Borrowed from Inverness Museum & Art Gallery is a notable painting done in about 1815 of Loch Ness by Jane Nasmyth (1788 to 1867).
She was taught by her father, Alexander Nasmyth (whose own work, from the Fleming Collection, is displayed close by) and became an accomplished artist, as did sisters Barbara, Margaret, Elizabeth, Anne and Charlotte.
Cecilia Priscilla Cooke’s early 19th Century depiction of Durham Cathedral, part of the Laing collection since 1982, dates from a time when upper class women dabbled in watercolour painting.
“We were really keen to show women artists throughout history,” says Esmé, and it's always tricky with that period because there weren’t as many women working as professional artists.
“Jane Nasmyth was unusual in that she was part of this family of artists but often it was women from aristocratic backgrounds who could get the training. It was very much seen as an accomplishment.
“But we definitely wanted women included.”
Cecilia Priscilla Cooke is believed to have been the sister-in-law of Sir Charles Monck, owner of Belsay Hall.
Here her painting hangs alongside the work of male contemporaries, not a patronising tick-box accomplishment but a work of art.
Asked to choose her ‘take home’ from the 70-or-so pictures on show, Esmé dithers.
“That’s really tricky. I love all the coastal scenes and I do love the Glasgow Boys and Girls (the radical young artists who in the 1880s adopted a documentary style).
“I love the drama of this wall with the dam and the quarries (paintings by Charles Oppenheimer and John Guthrie Spence Smith). But maybe a Glasgow Boys seascape…”
She opts for View of Corrie on Arran by James McLachlan Nairn who became known for painting the working folk who lived in the Scottish island village.
The exhibition ends with more recent creations, including John Kippin’s startling 1991 photograph, Hidden, showing a wrecked fighter plane in the Northumberland National Park, 23% of which is used by the Ministry of Defence.
There’s a fair bit of comparing and contrasting to be done, with John Martin’s The Bard, exhibited in 1817 and showing a defiant poet about to plunge to his death, juxtaposed with a climber on Scafell in Delmar Banner’s painting of more than a century later.
Banner – German born, British based – moved to the Lake District in the 1930s with his wife, the Brazilian sculptor Josefina de Vasconcellos. They became friends with Beatrix Potter whose portrait Delmar painted.
To digress… I interviewed Josefina once when she was very old, being struck, I remember, by her strong hands as she worked the clay in the chilly stone hut she called her studio.
She was fascinating company. In her last months she published an account of her friendship with Beatrix Potter. Outliving her husband by 22 years, she died, aged 100, in 2005.

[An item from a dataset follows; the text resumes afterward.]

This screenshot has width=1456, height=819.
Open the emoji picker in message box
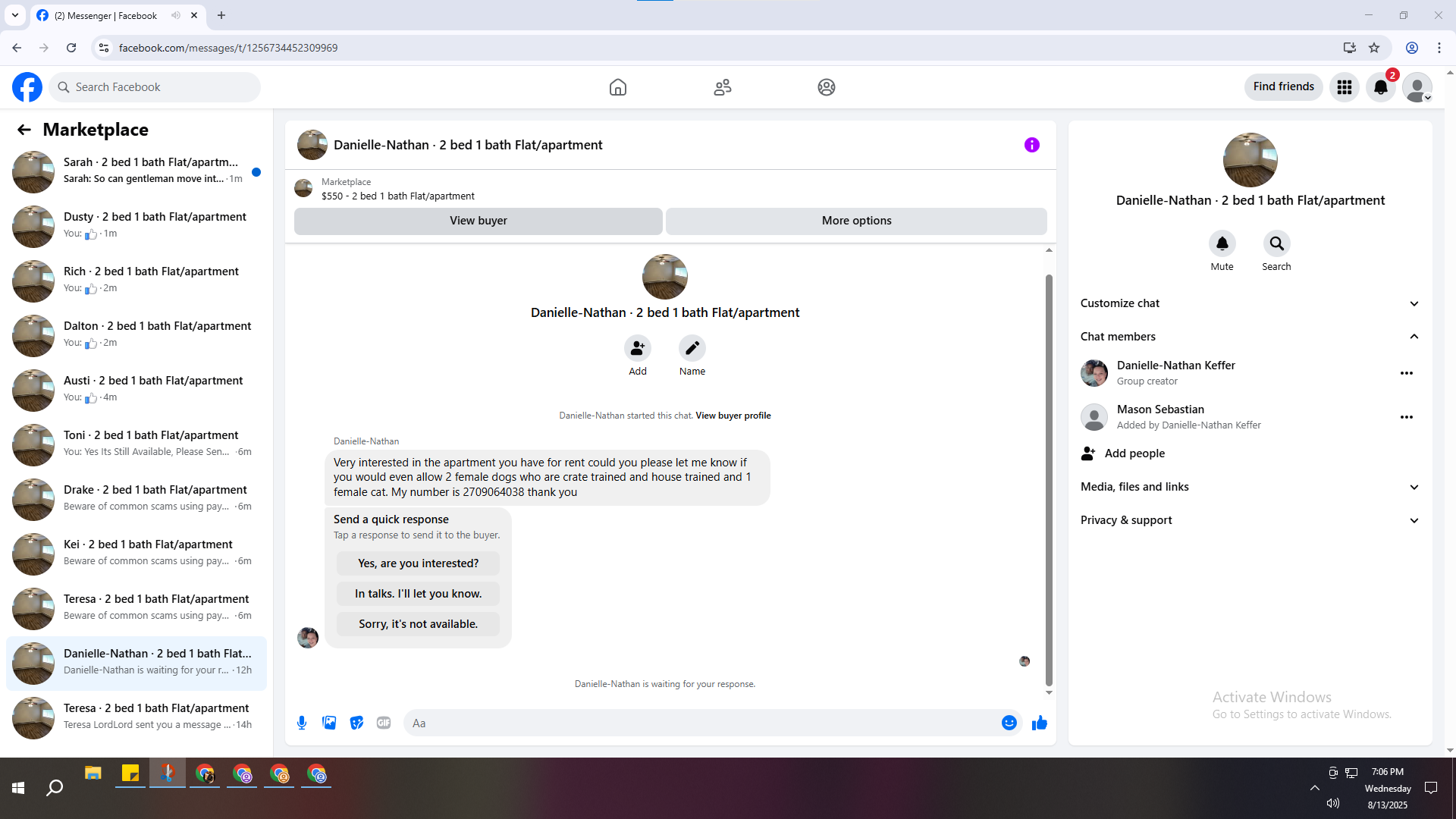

Esmé is pleased to have been able to hang a painting by the ever popular Ralph Hedley – Sharpening the Scythe (1897), owned by the Laing – next to a canvas of similar dimensions from the Fleming Collection, Fieldworkers by Robert Brough.
“It’s nice when you’re working with a curator from another organisation because it enables you to look at things afresh,” she says.
“I think this Hedley is an example of that. It’s much freer than a lot of his works and I liked displaying it alongside a Scottish work influenced by impressionism to show what was happening in art at that period.
“It’s a painting that hasn’t been on display recently.”
As Esmé suggests, this is an exhibition that invites a lot of fresh thinking. It’s well worth a look.
Romance to Realities: The Northern Landscape and Shifting Identities is on until April 26, 2025. For ticket details and opening times go to the Laing Art Gallery website.